In the 1960s, Americans were shocked to see baby seals clubbed to death in the Arctic, whales impaled by harpoons from the bows of speeding ships and frantic dolphins drowning by the hundreds of thousands in huge tuna nets in the Pacific Ocean.
Congress responded to the public outcry in 1972 by enacting the Marine Mammal Protection Act to prohibit the killing, hunting, capturing and harassing of all marine mammals. This landmark legislation has resulted in progress. Dolphin deaths from tuna fishing in the eastern tropical Pacific dropped from about half a million per year before 1972 to about 4,000 per year today. Some whale populations once on the brink of extinction, like blue whales, are beginning to recover. And gray whales were recently removed from the federal endangered species list.
However, it's not all good news: Marine mammals are still in trouble. Although no longer commercially hunted in the United States, 60,000 whales, dolphins, porpoises and other marine mammals die each year worldwide as a result of a destructive fishing practice known as bycatch.
These gentle creatures are indiscriminately hooked on "longlines," entangled in nets and drowned by bottom-trawling gear. Bycatch also includes seabirds, endangered sea turtles and large numbers of fish species that are later discarded.
Bycatch, or wasted catch, results in millions of fish and marine mammals needlessly killed each year in the U.S.
This summer, more than 110,000 Americans supported the marine protection organization Oceana's petition demanding that the National Marine Fisheries Service implement a program to count, cap and control bycatch. This is the largest number of comments ever received by the government on an ocean issue.
In 1994, Congress renewed its concern over marine mammal bycatch by requiring the fisheries service to reduce the incidental taking of marine mammals in commercial fishing operations to "insignificant levels approaching zero mortality and serious injury" by April 30, 2001. Congress required the fisheries service to review and report back on the progress in meeting this goal by 1998.
The agency was also required to convene teams of scientists, fishermen and other interested parties to develop and implement plans to reduce deaths and to assist in the recovery of depleted populations of marine mammals harmed by commercial fisheries.
The federal government has simply fallen down on the job; it failed to meet these requirements. As a result, destructive fishing practices continue to kill large numbers of marine mammals off our coasts.
Longlines and trawling nets are drowning pilot whales and common dolphins in the North Atlantic. Harbor porpoise populations are suffering from shark and halibut trawl fishing in Central California and the Gulf of Maine. Fin whales and the gravely endangered North Atlantic right whale are on the brink of extinction because of ship strikes and entanglement in lobster gear and gillnets. And endangered humpback whales in the Gulf of Maine and the central North Pacific are being threatened by various fishing gear.

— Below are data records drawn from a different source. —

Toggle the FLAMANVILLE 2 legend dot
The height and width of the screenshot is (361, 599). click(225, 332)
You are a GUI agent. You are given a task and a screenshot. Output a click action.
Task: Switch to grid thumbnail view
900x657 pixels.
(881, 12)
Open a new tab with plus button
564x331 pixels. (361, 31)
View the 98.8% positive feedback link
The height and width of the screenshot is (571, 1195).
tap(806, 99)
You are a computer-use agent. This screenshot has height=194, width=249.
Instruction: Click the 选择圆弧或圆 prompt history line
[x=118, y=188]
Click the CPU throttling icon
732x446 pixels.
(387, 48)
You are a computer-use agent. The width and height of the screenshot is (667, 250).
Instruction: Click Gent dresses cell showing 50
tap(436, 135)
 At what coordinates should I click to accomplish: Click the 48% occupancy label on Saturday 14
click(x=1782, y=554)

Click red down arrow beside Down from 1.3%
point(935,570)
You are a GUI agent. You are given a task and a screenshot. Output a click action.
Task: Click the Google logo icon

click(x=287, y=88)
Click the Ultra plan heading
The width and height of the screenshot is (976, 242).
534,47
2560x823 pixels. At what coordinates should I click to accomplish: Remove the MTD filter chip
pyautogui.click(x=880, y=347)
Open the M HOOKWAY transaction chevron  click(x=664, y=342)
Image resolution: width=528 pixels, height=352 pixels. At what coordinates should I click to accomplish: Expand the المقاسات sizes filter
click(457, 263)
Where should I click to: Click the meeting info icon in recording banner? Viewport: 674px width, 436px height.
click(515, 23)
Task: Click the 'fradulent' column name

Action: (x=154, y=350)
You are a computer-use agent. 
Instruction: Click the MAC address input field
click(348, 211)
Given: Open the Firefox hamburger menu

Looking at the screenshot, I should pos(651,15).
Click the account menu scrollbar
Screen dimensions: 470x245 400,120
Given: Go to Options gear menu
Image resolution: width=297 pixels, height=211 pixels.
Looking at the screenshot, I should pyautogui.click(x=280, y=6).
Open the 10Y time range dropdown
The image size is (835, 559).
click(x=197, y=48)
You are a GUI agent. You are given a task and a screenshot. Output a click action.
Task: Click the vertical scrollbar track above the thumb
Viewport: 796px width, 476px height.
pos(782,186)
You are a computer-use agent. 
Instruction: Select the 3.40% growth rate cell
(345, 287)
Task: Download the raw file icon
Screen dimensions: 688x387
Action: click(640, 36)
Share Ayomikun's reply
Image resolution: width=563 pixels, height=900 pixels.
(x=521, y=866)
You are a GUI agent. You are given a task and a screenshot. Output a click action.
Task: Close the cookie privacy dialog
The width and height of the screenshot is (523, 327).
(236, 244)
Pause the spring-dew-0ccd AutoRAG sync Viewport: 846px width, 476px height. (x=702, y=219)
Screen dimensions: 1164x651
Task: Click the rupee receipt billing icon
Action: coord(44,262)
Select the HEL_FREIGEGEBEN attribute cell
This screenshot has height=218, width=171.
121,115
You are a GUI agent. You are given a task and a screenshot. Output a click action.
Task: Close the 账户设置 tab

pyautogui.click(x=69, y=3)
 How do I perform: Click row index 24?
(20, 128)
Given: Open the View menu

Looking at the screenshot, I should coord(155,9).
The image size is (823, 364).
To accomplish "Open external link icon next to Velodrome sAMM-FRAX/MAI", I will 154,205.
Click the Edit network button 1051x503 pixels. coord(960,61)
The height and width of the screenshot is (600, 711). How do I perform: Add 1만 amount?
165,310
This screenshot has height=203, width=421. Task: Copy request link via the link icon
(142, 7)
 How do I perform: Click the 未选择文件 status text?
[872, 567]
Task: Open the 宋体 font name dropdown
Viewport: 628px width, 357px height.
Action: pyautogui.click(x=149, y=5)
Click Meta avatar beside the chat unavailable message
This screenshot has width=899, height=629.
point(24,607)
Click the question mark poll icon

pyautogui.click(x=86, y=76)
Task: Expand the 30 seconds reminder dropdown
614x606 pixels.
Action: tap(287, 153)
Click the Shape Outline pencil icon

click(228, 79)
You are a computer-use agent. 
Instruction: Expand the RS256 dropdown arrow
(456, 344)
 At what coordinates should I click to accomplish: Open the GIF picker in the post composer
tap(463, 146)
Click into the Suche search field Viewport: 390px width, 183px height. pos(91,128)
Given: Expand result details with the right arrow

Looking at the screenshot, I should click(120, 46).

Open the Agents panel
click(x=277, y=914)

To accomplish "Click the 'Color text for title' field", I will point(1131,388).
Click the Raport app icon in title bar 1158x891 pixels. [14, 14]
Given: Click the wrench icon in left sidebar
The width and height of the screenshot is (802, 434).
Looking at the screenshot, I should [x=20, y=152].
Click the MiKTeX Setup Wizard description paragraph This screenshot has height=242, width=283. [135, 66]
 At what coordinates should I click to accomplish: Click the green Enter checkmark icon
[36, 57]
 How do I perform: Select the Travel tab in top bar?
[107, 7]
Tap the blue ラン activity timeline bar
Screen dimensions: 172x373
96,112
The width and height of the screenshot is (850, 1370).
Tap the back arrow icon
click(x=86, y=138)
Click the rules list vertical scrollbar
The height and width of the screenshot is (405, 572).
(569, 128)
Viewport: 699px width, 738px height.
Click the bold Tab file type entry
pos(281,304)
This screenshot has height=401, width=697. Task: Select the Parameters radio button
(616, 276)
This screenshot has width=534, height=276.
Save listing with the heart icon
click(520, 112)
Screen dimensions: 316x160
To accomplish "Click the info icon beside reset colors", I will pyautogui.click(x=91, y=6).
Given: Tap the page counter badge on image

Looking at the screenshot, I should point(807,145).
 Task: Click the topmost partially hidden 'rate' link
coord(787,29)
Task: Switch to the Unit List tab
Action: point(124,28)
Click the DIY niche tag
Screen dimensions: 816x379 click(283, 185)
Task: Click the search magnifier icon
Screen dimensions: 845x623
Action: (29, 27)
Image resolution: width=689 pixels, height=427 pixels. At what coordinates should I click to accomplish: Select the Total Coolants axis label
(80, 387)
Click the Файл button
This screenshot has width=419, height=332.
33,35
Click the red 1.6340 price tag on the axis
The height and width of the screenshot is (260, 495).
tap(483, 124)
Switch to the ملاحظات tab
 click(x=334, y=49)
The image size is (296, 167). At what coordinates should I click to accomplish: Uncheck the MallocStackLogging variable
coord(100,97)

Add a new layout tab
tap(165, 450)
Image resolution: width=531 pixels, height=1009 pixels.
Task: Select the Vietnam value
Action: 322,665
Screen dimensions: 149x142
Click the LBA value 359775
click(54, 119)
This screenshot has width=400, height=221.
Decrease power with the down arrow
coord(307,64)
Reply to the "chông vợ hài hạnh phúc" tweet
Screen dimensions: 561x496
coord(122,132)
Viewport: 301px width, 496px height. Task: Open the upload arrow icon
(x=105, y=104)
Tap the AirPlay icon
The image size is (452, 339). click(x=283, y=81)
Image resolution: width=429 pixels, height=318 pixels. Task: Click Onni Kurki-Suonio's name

It is sad and all too common that the federal government must be sued to comply with its own laws to protect marine wildlife.
Oceana has, together with the Center for Biological Diversity and Turtle Island Restoration Network, filed a lawsuit to force the National Marine Fisheries Service to comply with the law and to protect marine mammals from commercial fishing. The lawsuit asks the service to convene teams to prepare plans to prevent the destruction and assist in the recovery of the most vulnerable marine mammal populations affected by fishing, and to submit to Congress the delinquent report on the progress in meeting the zero-mortality goal.
The stakes are high. We cannot afford to continue losing dolphins, whales, porpoises and other marine mammals. The Bush administration simply must do its job, and do it now.
Tim Eichenberg is a senior advisor for Oceana. He is an adjunct professor at Vermont Law School.